TRECHO PARA LEITURA
::::::::::

O medo de andar de ônibus em São Luís
Em apenas dois dias ocorreram quatro assaltos na Grande Ilha de São Luís com desfechos graves.
“Já fui assaltada em coletivo uma vez, em 2017, o ônibus estava na Avenida dos Franceses, um pouco antes da rodoviária. Mas já presenciei 8 assaltos. Em um deles, em março de 2019, um senhor tentou convencer o bandido a não assaltar, mas infelizmente, ele levou um tiro na cabeça e morreu na hora. O ônibus estava na avenida Getúlio Vargas (no ônibus que fazia linha para o Santa Clara). Lembro que o som do tiro foi quase ensurdecedor e lembro também da quantidade de sangue. Na hora do tiro, todos os passageiros se abaixaram e após a fuga do bandido todos saíram muito assustados de dentro do ônibus e eu só consegui sair porque um colega me tirou. Eu fiquei paralisada”. O relato é da estudante de Administração Anna Karollynne Pereira, de 20 anos.
O medo veio acompanhado de uma sensação de frustração e impotência. “Como pode estarmos tão vulneráveis? Era esse meu pensamento. Não sinto segurança ao andar de coletivo, no entanto, é o único meio que tenho de locomoção. Eu ando muito desconfiada. Já perdi a conta de quantas vezes desci do ônibus por ter alguém que me passa um certo medo. E todas as vezes que passo nesses locais é impossível não lembrar”, contou Anna Karollynne.
Luciana Araújo, hoje com 19 anos, conta do primeiro dia que andou de ônibus, 19 de janeiro de 2019. Nesse dia, na sua estreia, ela foi assaltada.

::::::::::

MATERIAL FORNECIDO
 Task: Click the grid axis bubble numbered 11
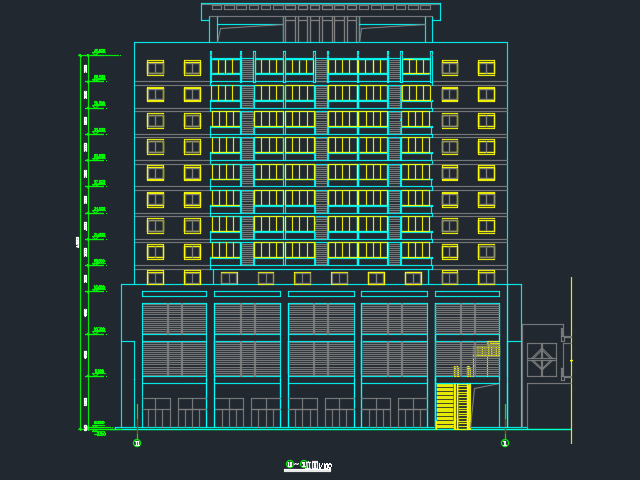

::::::::::

INSTRUÇÃO 1
No texto sobre o medo de andar de ônibus em São Luís, quantos assaltos Anna Karollynne diz já ter presenciado?
INSTRUÇÃO 2
Atualize o texto sobre o medo de andar de ônibus em São Luís, de "O medo veio" até "contou Anna Karollynne.", inclusive, substituindo "desconfiada" por "receosa".

RESPOSTA CORRETA 1
Oito assaltos.

RESPOSTA CORRETA 2
O medo veio acompanhado de uma sensação de frustração e impotência. “Como pode estarmos tão vulneráveis? Era esse meu pensamento. Não sinto segurança ao andar de coletivo, no entanto, é o único meio que tenho de locomoção. Eu ando muito receosa. Já perdi a conta de quantas vezes desci do ônibus por ter alguém que me passa um certo medo. E todas as vezes que passo nesses locais é impossível não lembrar”, contou Anna Karollynne.